Directions →
Every line below from the one containing "Image resolution: width=430, height=2217." through the one containing "hkca.ubc@ubc.ca (229, 923)" is to be printed exactly, with the pictures omitted.

Record extracts →
────
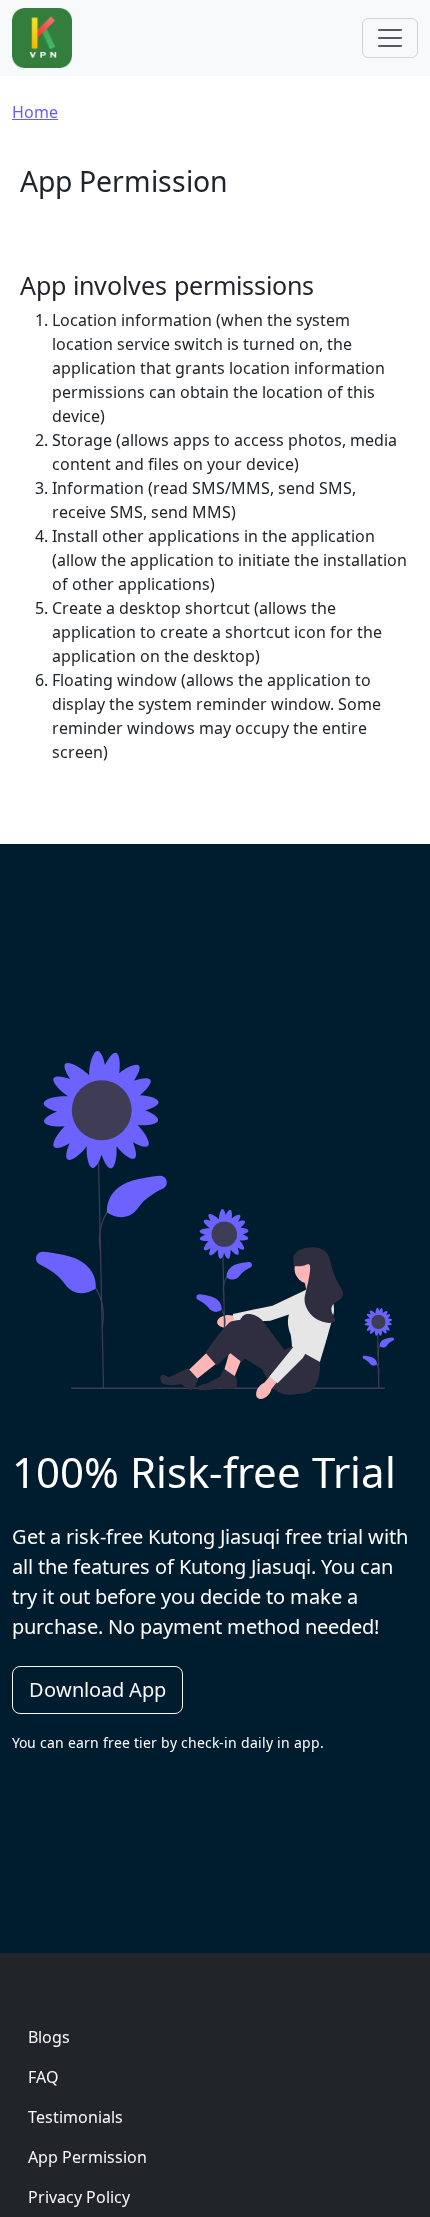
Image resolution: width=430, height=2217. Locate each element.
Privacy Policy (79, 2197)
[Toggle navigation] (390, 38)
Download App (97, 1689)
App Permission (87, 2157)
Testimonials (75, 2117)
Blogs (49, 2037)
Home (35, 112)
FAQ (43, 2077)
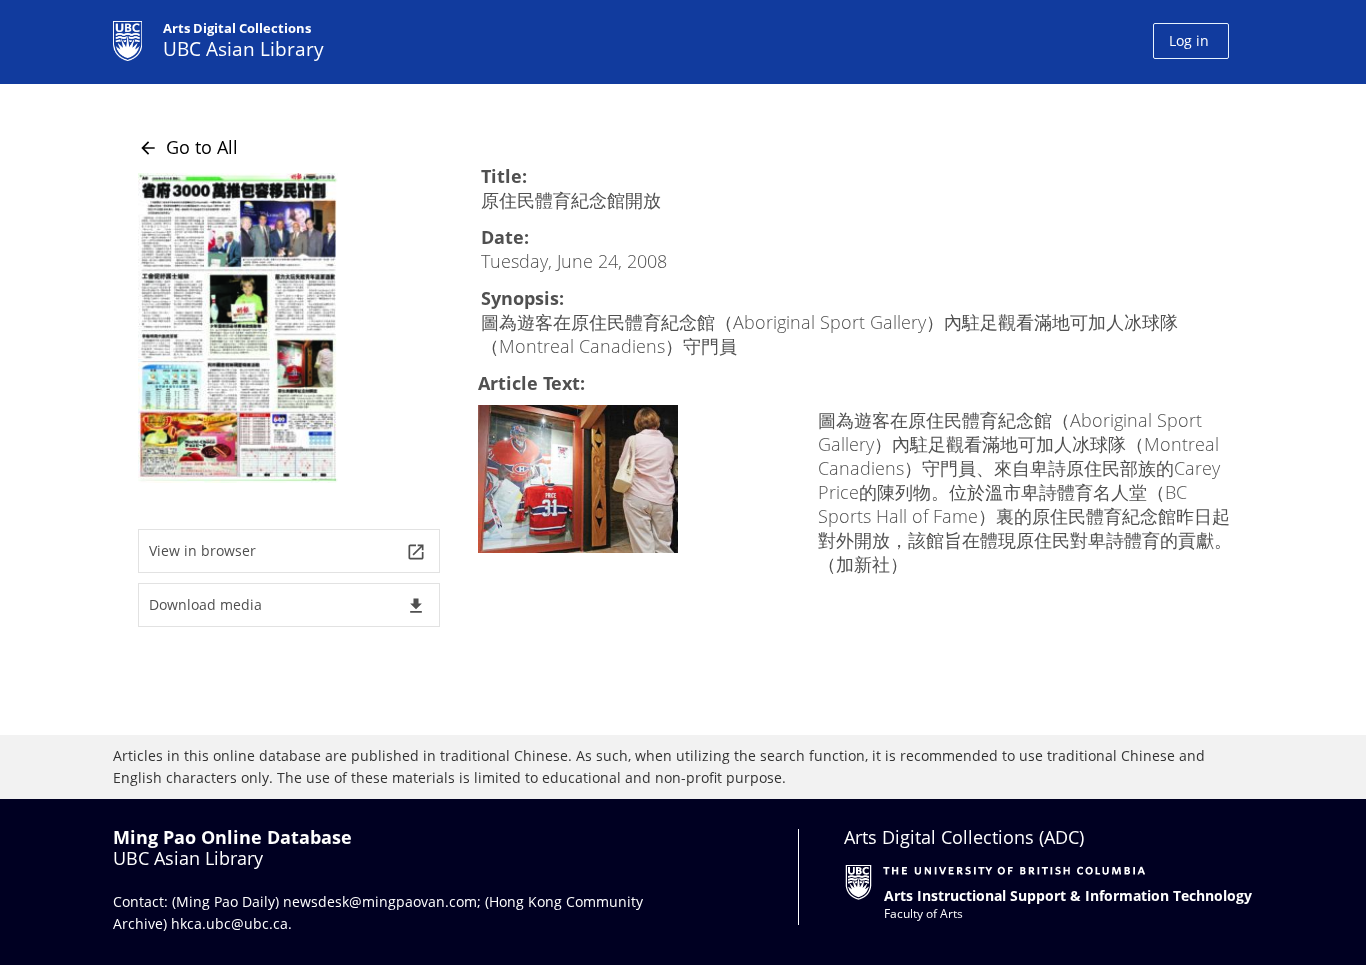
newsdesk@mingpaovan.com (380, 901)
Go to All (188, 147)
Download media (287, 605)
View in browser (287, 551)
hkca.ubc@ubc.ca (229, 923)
────
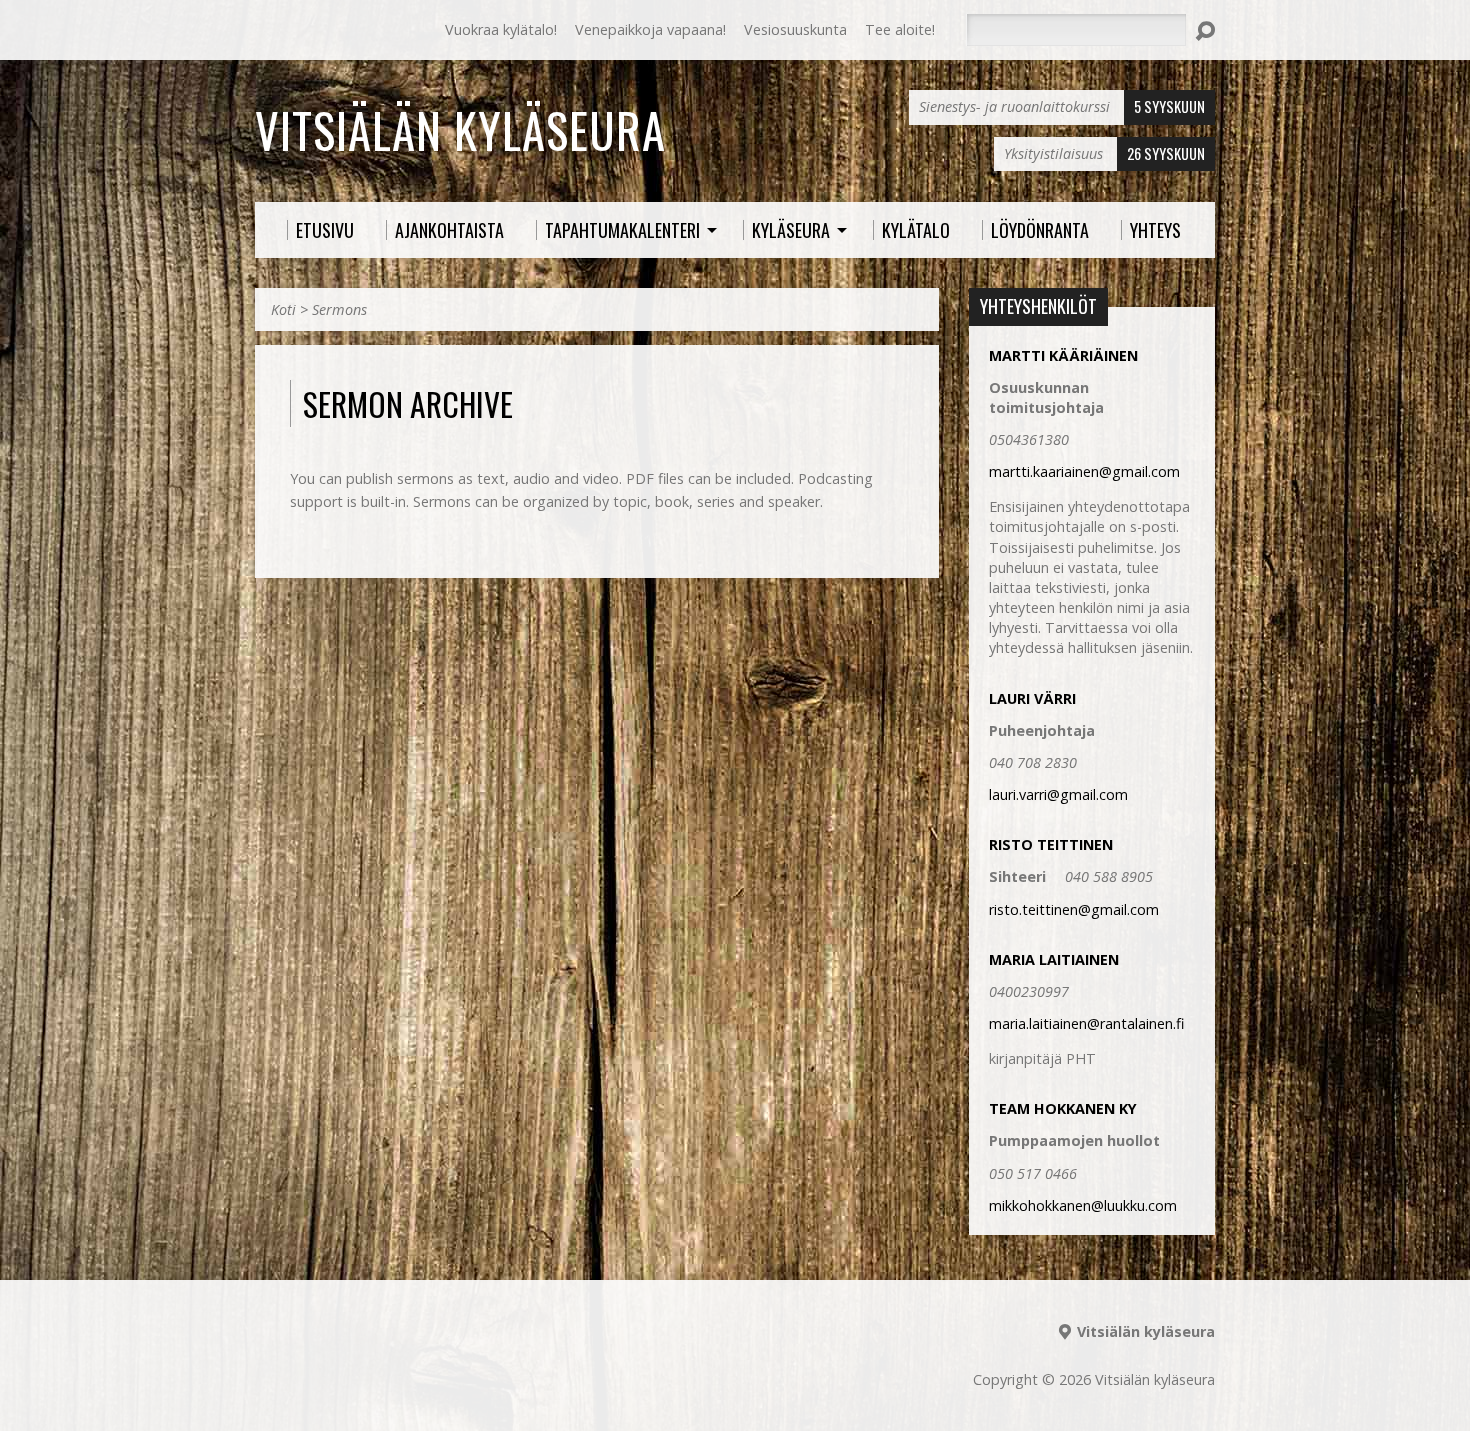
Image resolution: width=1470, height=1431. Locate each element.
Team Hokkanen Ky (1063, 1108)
────
Output for this exercise →
Image resolution: width=430, height=2217. Locate each element.
Privacy Policy (79, 2197)
[Toggle navigation] (390, 38)
Download App (97, 1689)
App Permission (87, 2157)
Testimonials (75, 2117)
Blogs (49, 2037)
Home (35, 112)
FAQ (43, 2077)
newsdesk@mingpaovan.com (380, 901)
Go to All (188, 147)
Download media (287, 605)
View in browser (287, 551)
hkca.ubc@ubc.ca (229, 923)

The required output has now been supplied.